Write out the entries verbatim and leave the images out of the copy.

________

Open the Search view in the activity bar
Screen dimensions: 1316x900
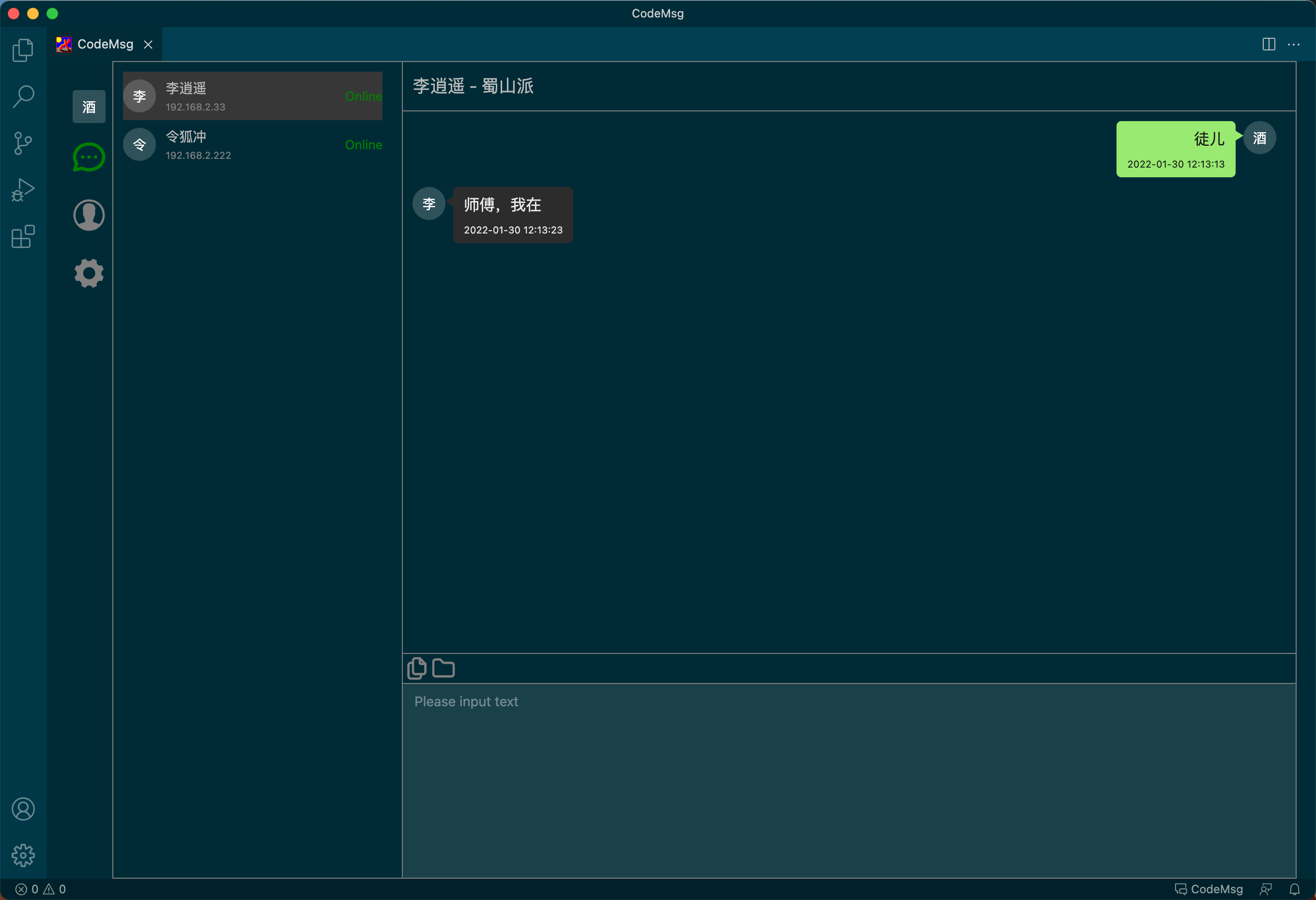(x=23, y=96)
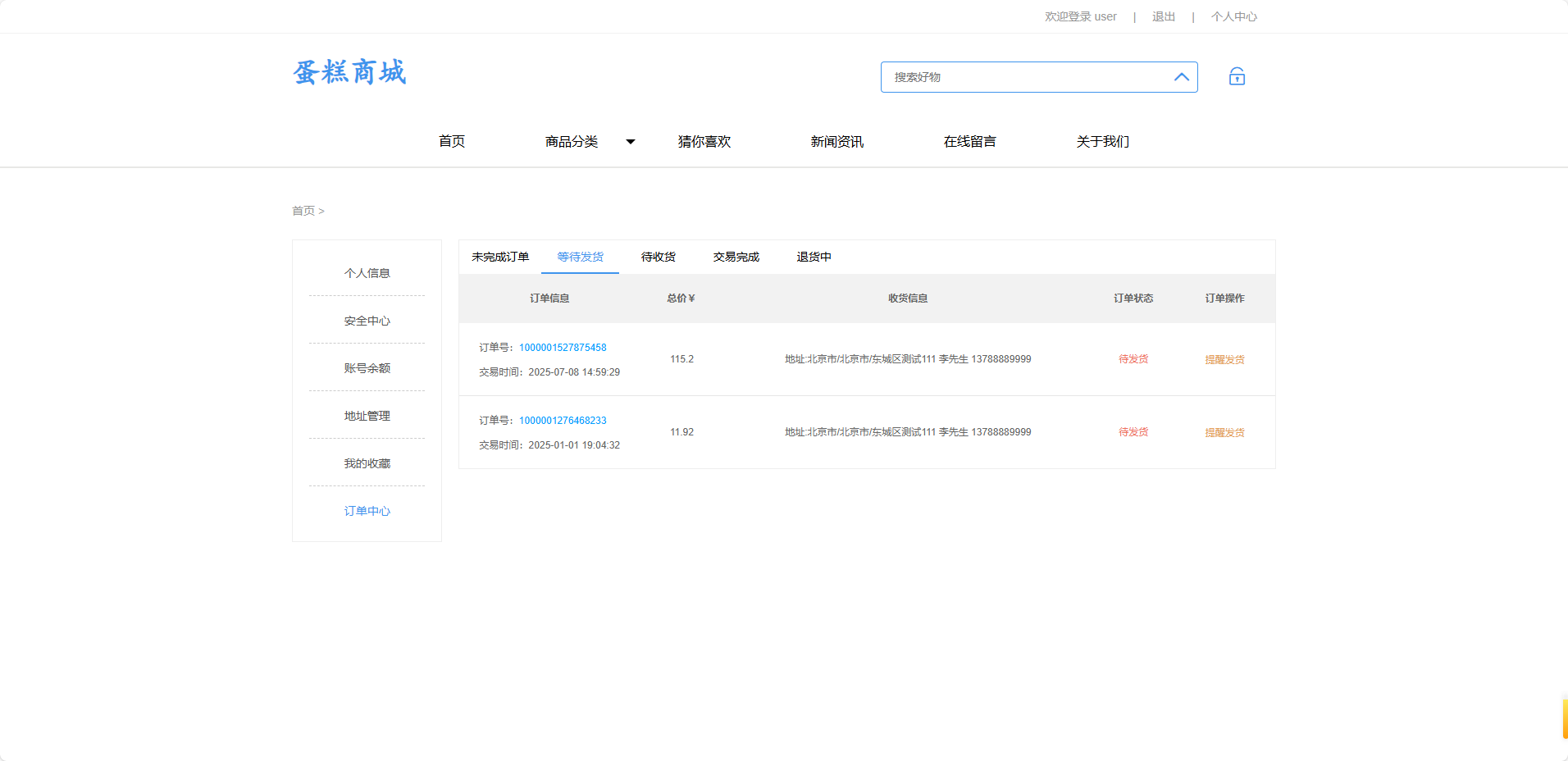Select 等待发货 tab
The height and width of the screenshot is (761, 1568).
580,257
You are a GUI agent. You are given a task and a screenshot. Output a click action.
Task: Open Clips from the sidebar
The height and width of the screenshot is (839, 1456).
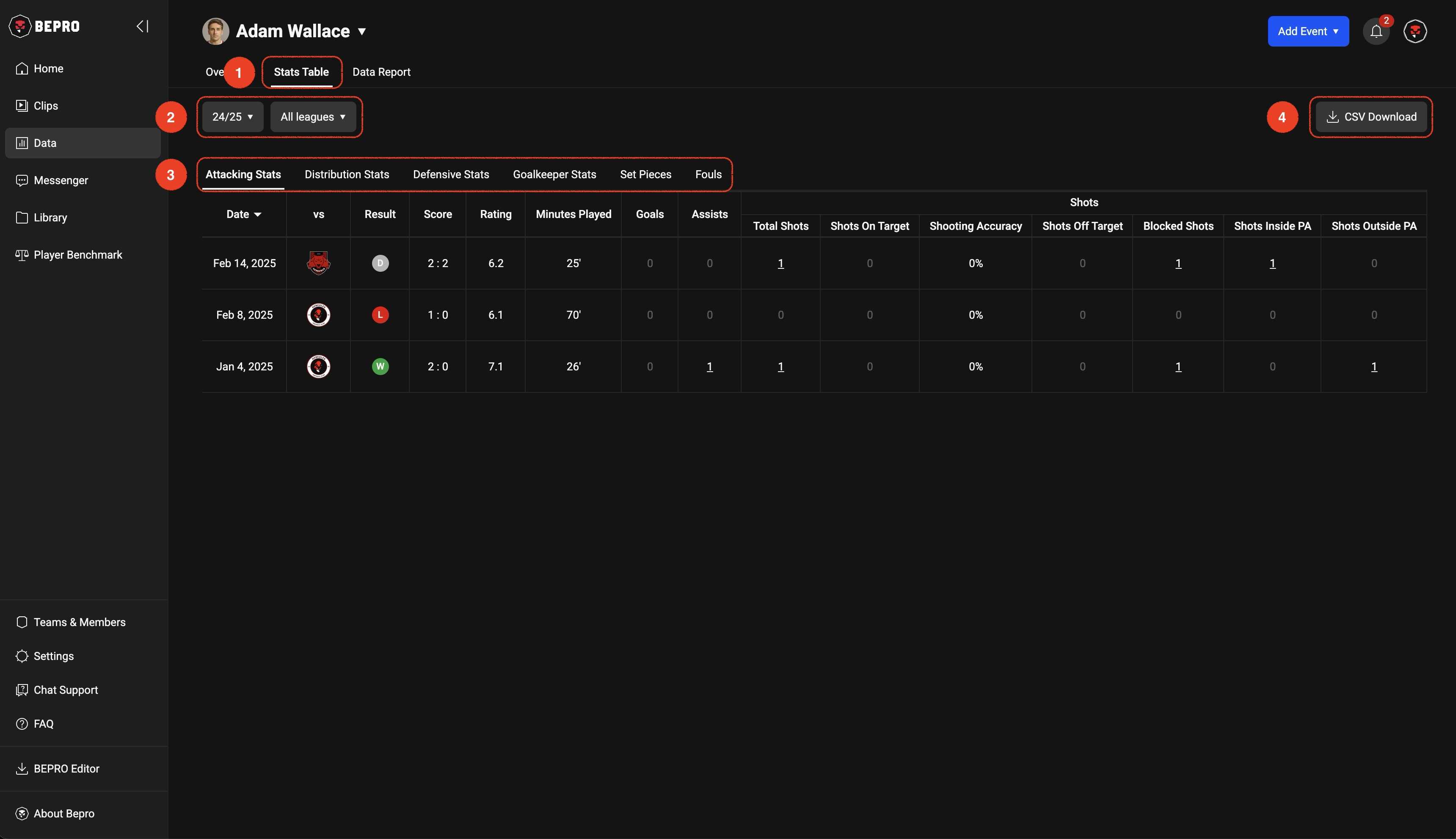point(46,106)
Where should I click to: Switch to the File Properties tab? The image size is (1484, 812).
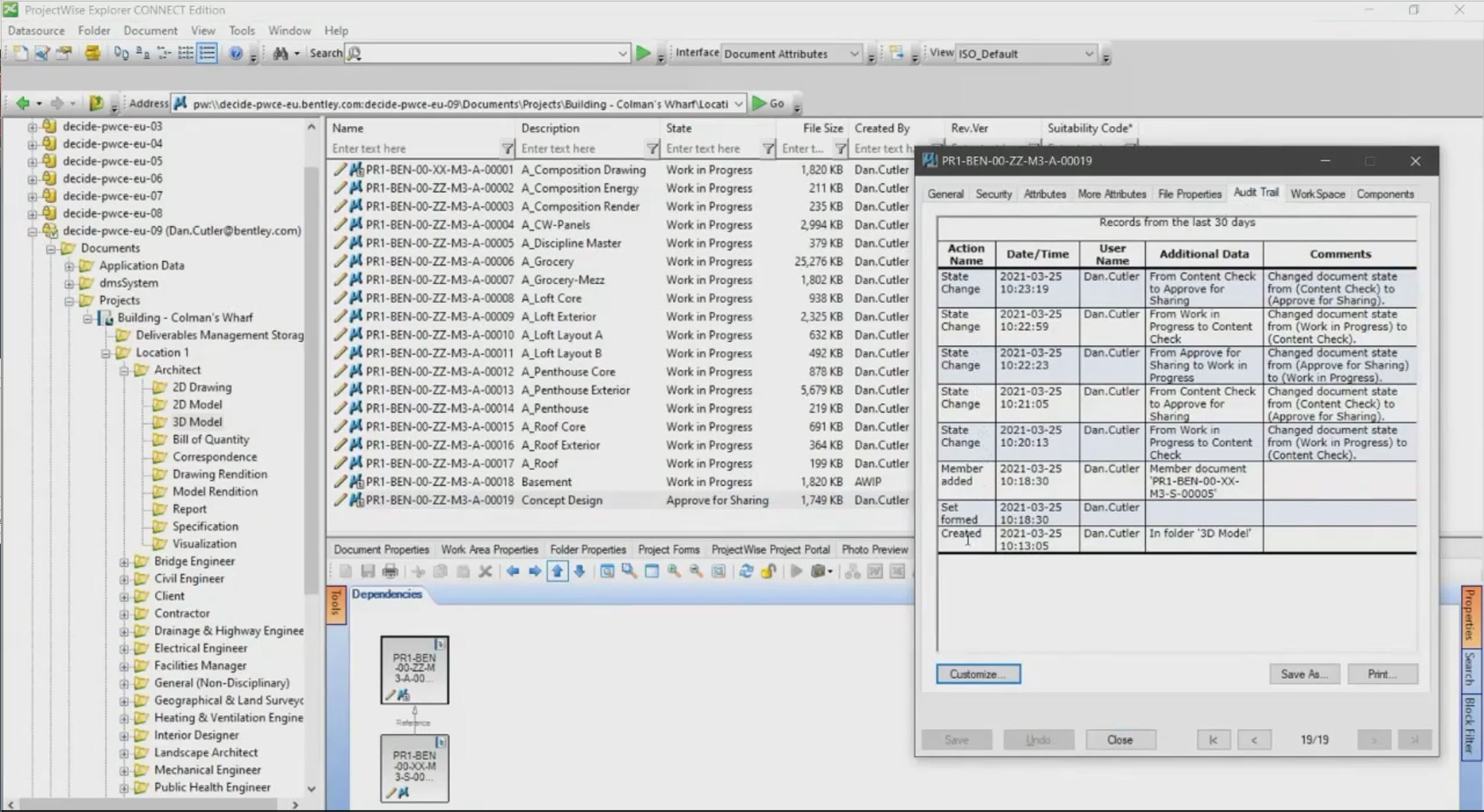click(x=1189, y=194)
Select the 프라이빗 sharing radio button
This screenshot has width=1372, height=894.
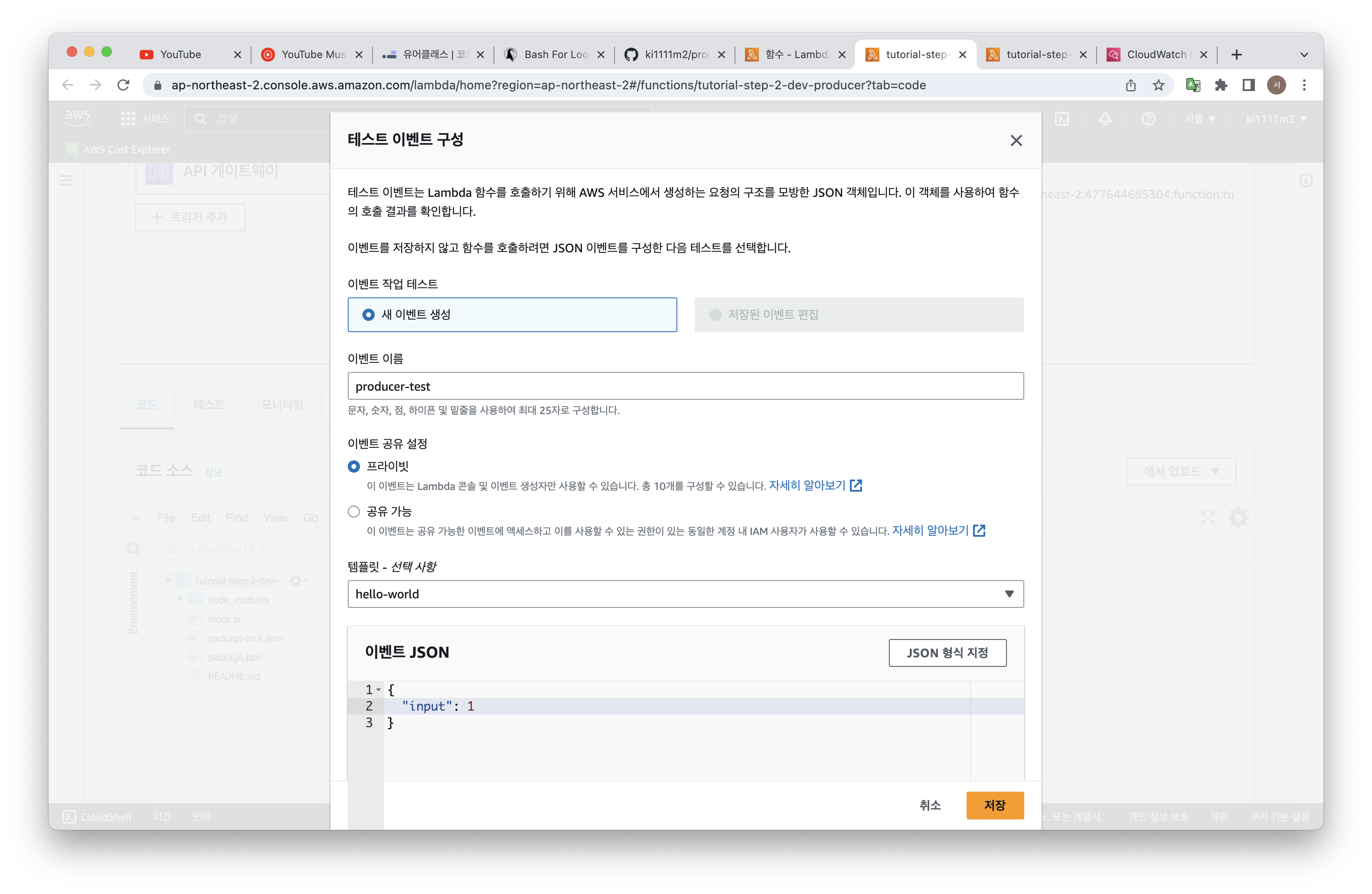[354, 467]
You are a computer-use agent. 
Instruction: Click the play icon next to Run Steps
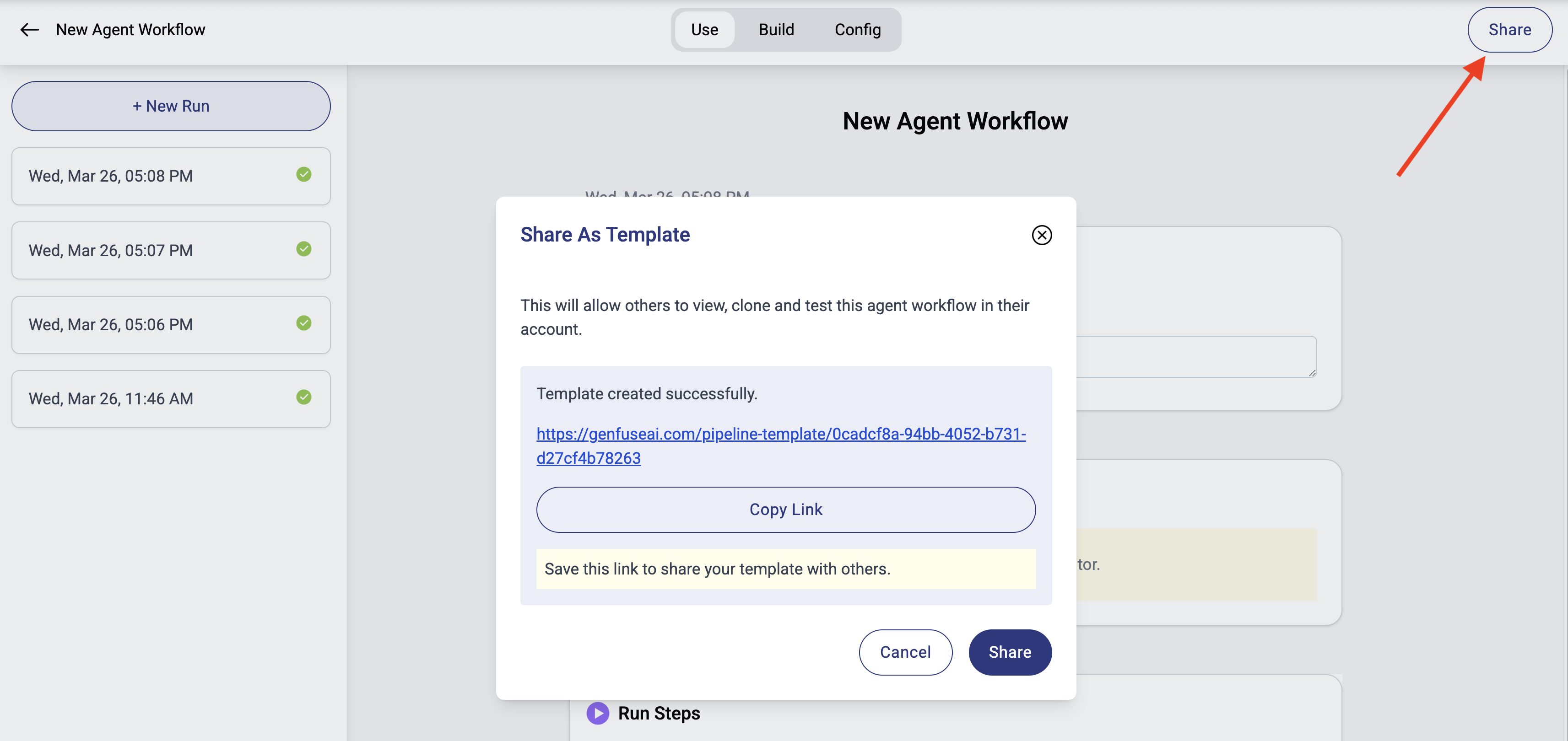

________

▸ **Written reply**:
Open the Search view in the activity bar
Screen dimensions: 1316x900
(x=23, y=96)
Select 等待发货 tab
The height and width of the screenshot is (761, 1568).
580,257
You are a GUI agent. You are given a task and a screenshot. Output a click action.
Task: Open Clips from the sidebar
The height and width of the screenshot is (839, 1456).
point(46,106)
Where should I click to: Switch to the File Properties tab? The image size is (1484, 812).
click(x=1189, y=194)
Select the 프라이빗 sharing radio button
This screenshot has width=1372, height=894.
[354, 467]
You are a computer-use agent. 
Instruction: Click the play icon next to Run Steps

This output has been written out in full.